(Saved data entries)
+++

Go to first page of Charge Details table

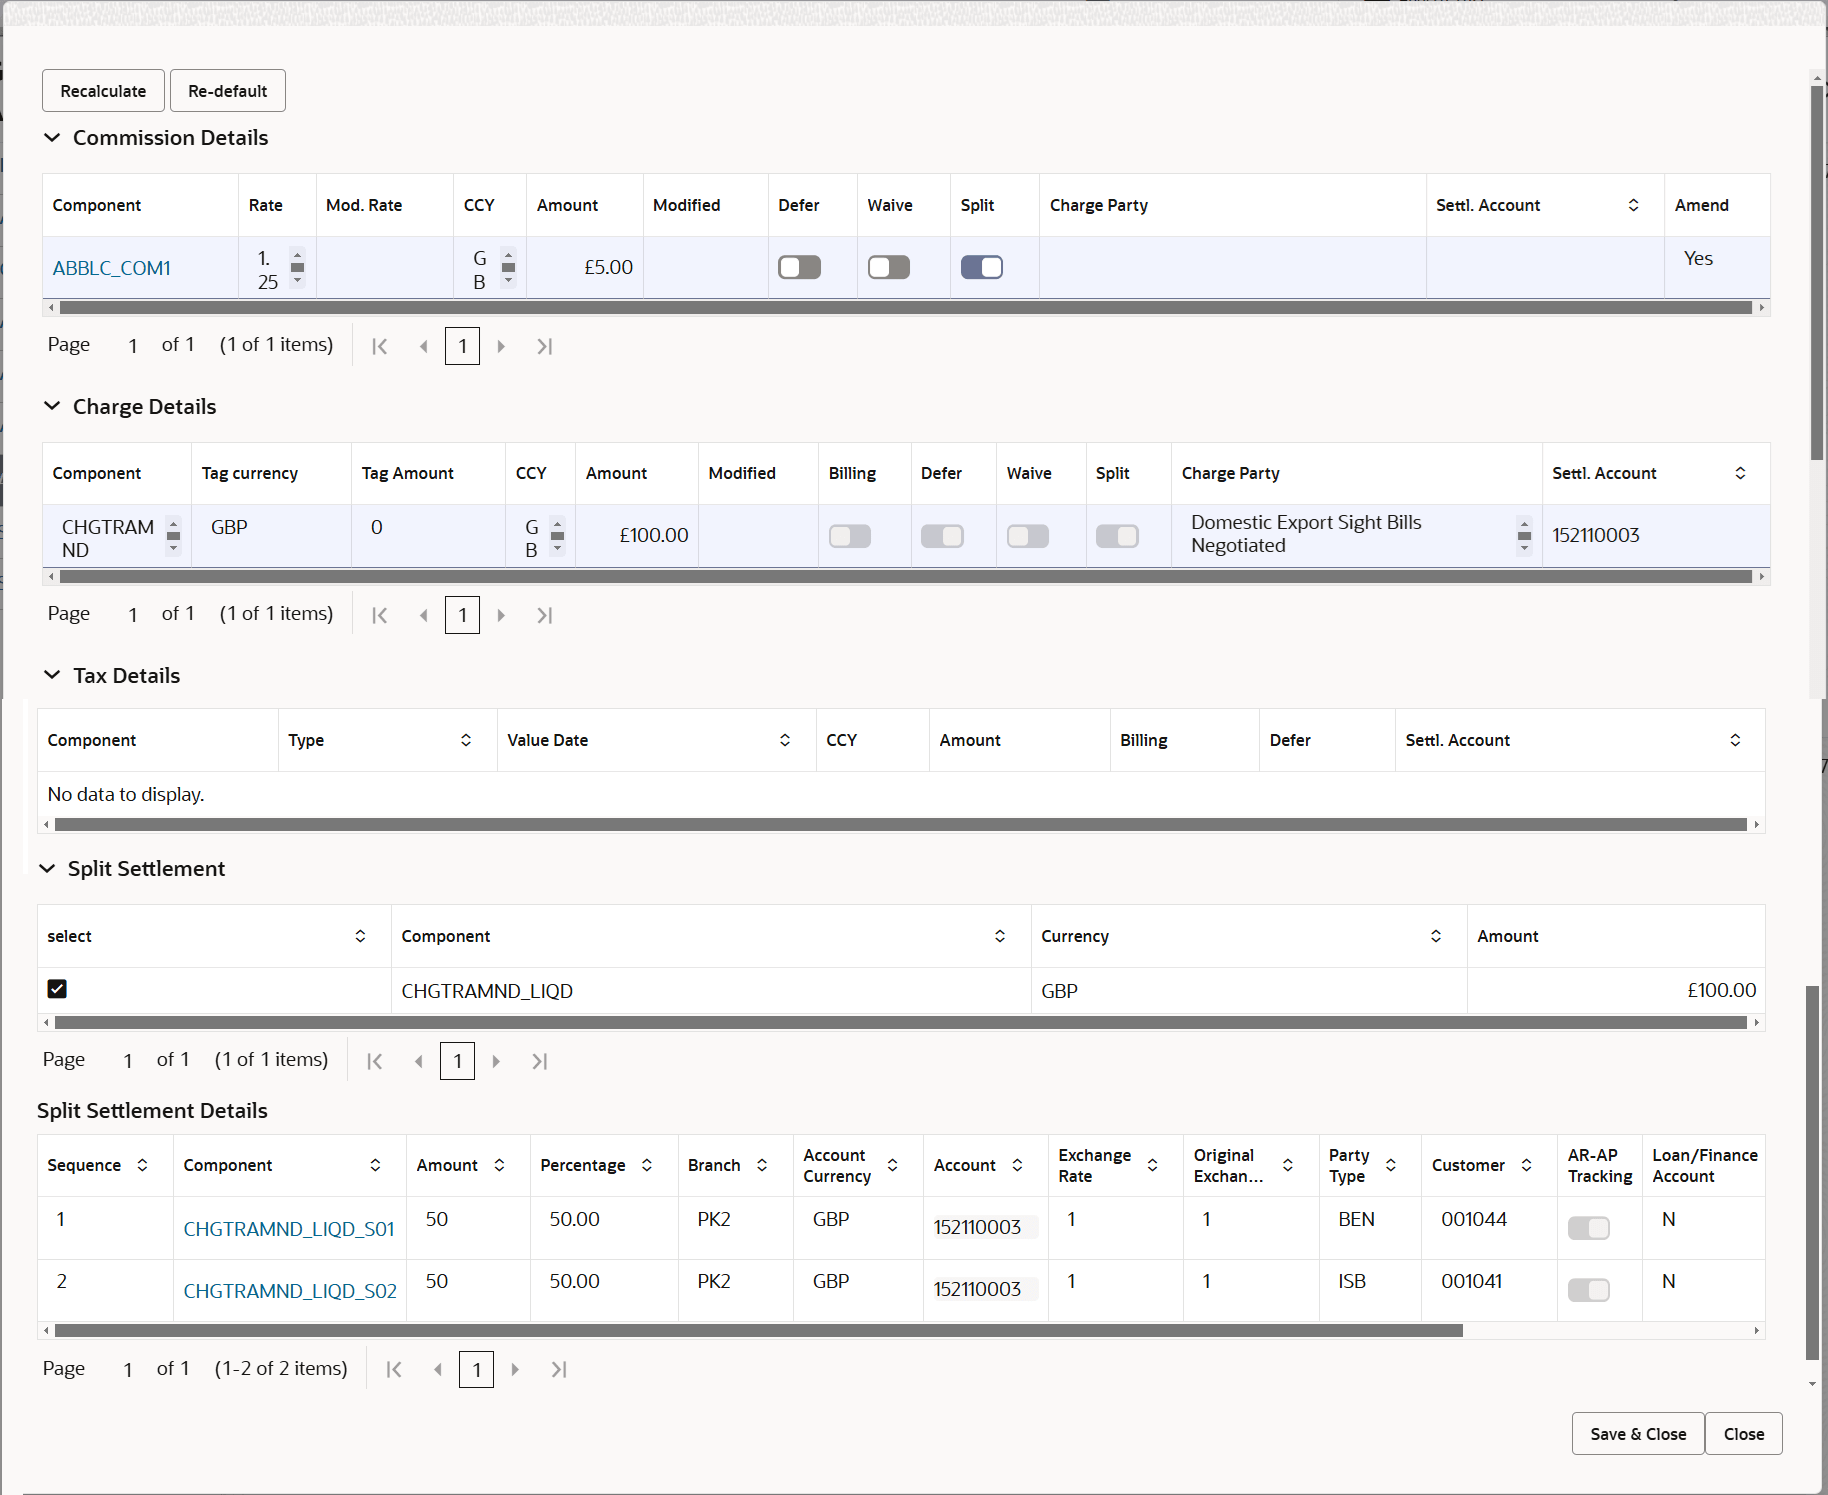pyautogui.click(x=379, y=614)
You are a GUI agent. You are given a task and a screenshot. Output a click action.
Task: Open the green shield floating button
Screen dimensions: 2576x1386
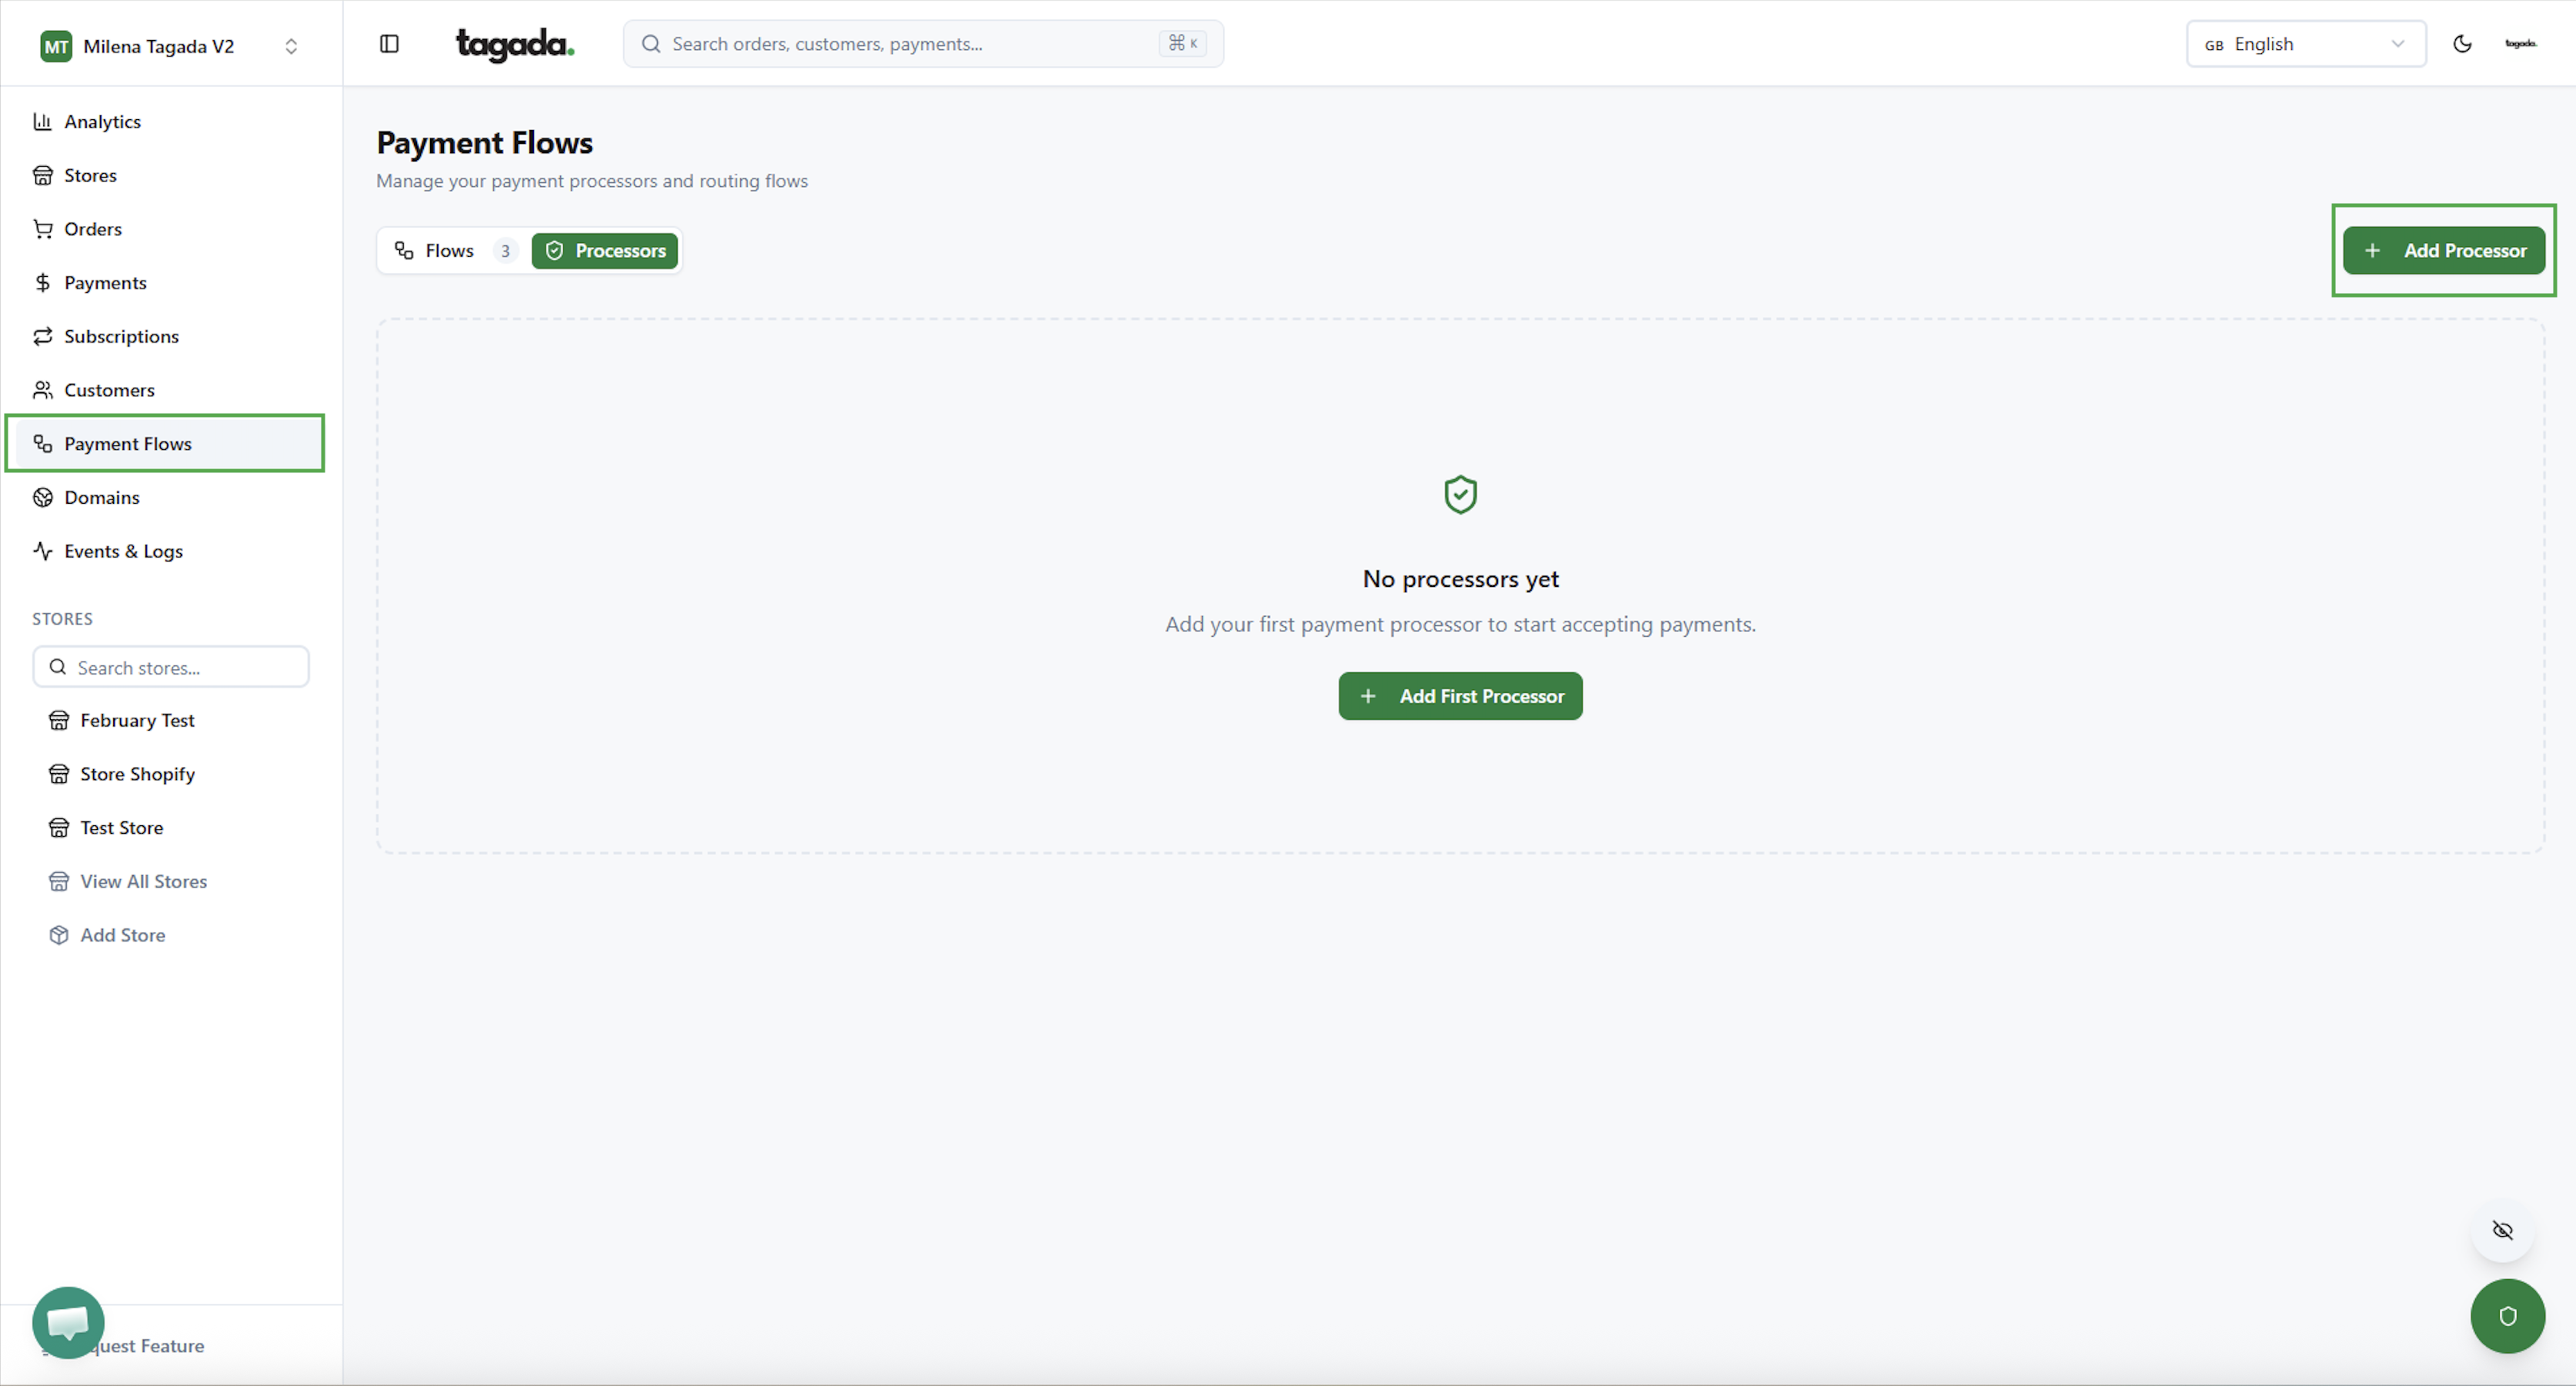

+++

WHAT IS BEING ASKED: The goal is an exact reprint of the entries, leaving out the pictures.

YOUR RESPONSE:
Go to first page of Charge Details table

pyautogui.click(x=379, y=614)
You are a GUI agent. You are given a task and a screenshot. Output a click action.
Task: Open the green shield floating button
Screen dimensions: 2576x1386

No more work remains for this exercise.